Showing posts with label FSS. Show all posts
Showing posts with label FSS. Show all posts

Friday, July 28, 2017

Cessnas and Lying About the ATIS

Yesterday I was inbound to an airport overseen by a Flight Services Specialist. I don't know if other countries have this. There are no controllers, but there is highly trained person in the tower, dispensing altimeter settings, and traffic information, and generally doing everything a tower controller does except issue clearances and instructions. They make recommendations that you would be wise to follow, but if the FSS says, for example, that winds are 150 at fifteen gusting twenty-five, and the preferred runway is 15, the pilot is totally free to declare that she is landing on 33.

The FSS told me, when I was fifteen miles out or so, that there were two Cessnas in the circuit. One of them called final as I neared the field. I washed him do his touch and go, and kept him in sight, so that as I crossed over midfield I was able to say, "I have the red 172 in sight."

"They're both red," the specialist said somewhat acridly. "The other one is at the hold short line." So firstly he knew which one I had in sight, even if the identifying characteristic I chose wasn't distinguishing, and secondly, how is an aircraft at the hold short line--on the ground--considered to be "in the circuit"? It's okay. I'm an incurable smartass, too. I join downwind, ahead of the airborne red Cessna, and land. I refuel and taxi out again. A different specialist is on the radio. She tells me that there are "two Cessna 172" in the circuit. I find it curious that she considers C172 to be an inherent plural. I imagine this being something she feels strongly about, and that she argues for her position at sufficient length that others shrug and humour her sometimes. I mentally run through different aircraft types and try to think of any that I would not make explicitly plural. I do not ask her if either or both the C172s are red, and I depart straight out without seeing either.

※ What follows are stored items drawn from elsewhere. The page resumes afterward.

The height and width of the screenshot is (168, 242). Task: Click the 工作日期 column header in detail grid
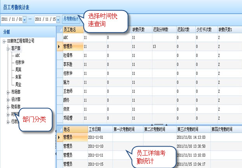(96, 129)
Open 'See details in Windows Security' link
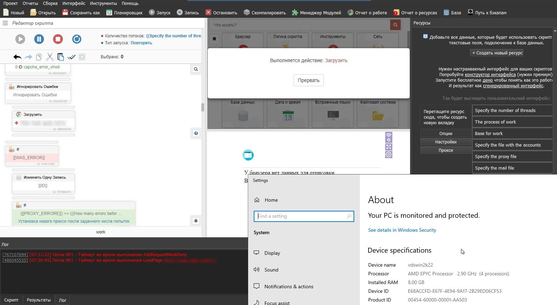This screenshot has height=305, width=557. point(402,230)
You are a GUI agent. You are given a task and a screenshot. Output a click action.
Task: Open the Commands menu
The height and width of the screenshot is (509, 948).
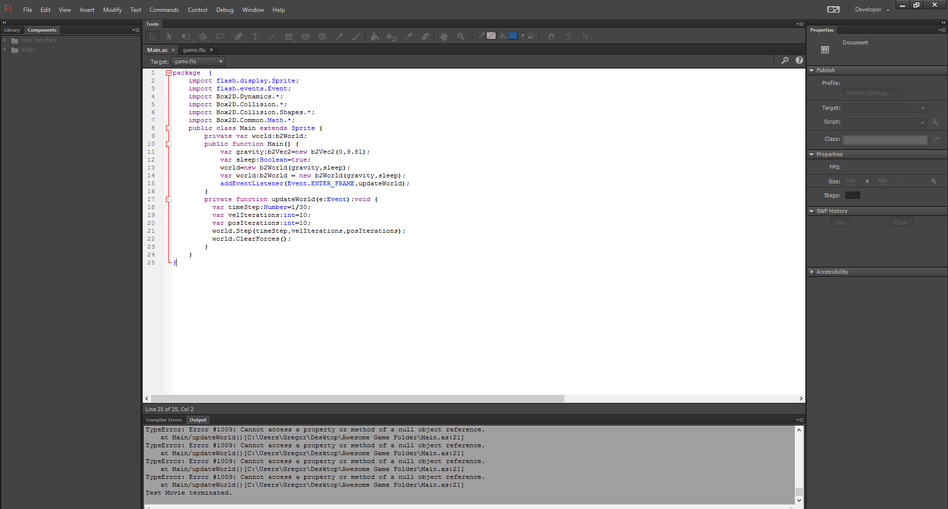pyautogui.click(x=164, y=10)
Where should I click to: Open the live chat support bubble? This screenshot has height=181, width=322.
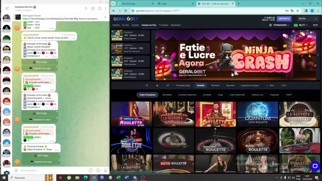[315, 166]
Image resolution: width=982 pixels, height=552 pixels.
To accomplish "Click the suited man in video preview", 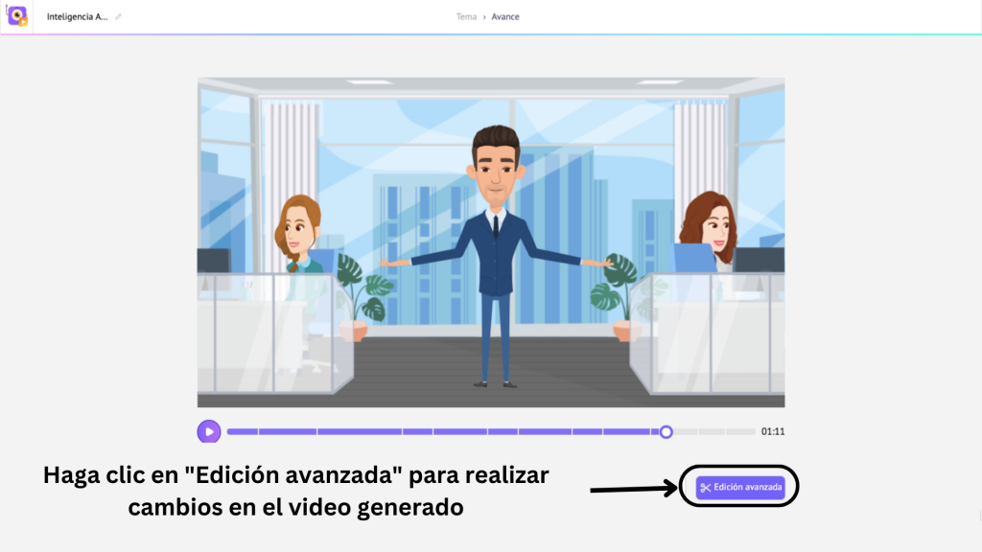I will point(495,249).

I'm on my way to an airport with an actual control tower. I tune the ATIS and note that it is information Hotel. I also note that it's four minutes after the hour, and the ATIS is over an hour old. I know that this particular airport labels their ATIS on the hour, but often doesn't change it until a few minutes past. I'm still twenty minutes out of the destination, so I'll have to pick up the new ATIS before I check in. A few minutes later I hear WestJet checking in on frequency, "with India." I retune the ATIS and listen. It's identical to Hotel, same winds, same altimeter, same multiple cloud layers, same tedious NOTAM about the new rule about STARs being changed back to the way it was, "inform ATC on initial contact that you have information Hotel." What? "This is airport information India ..."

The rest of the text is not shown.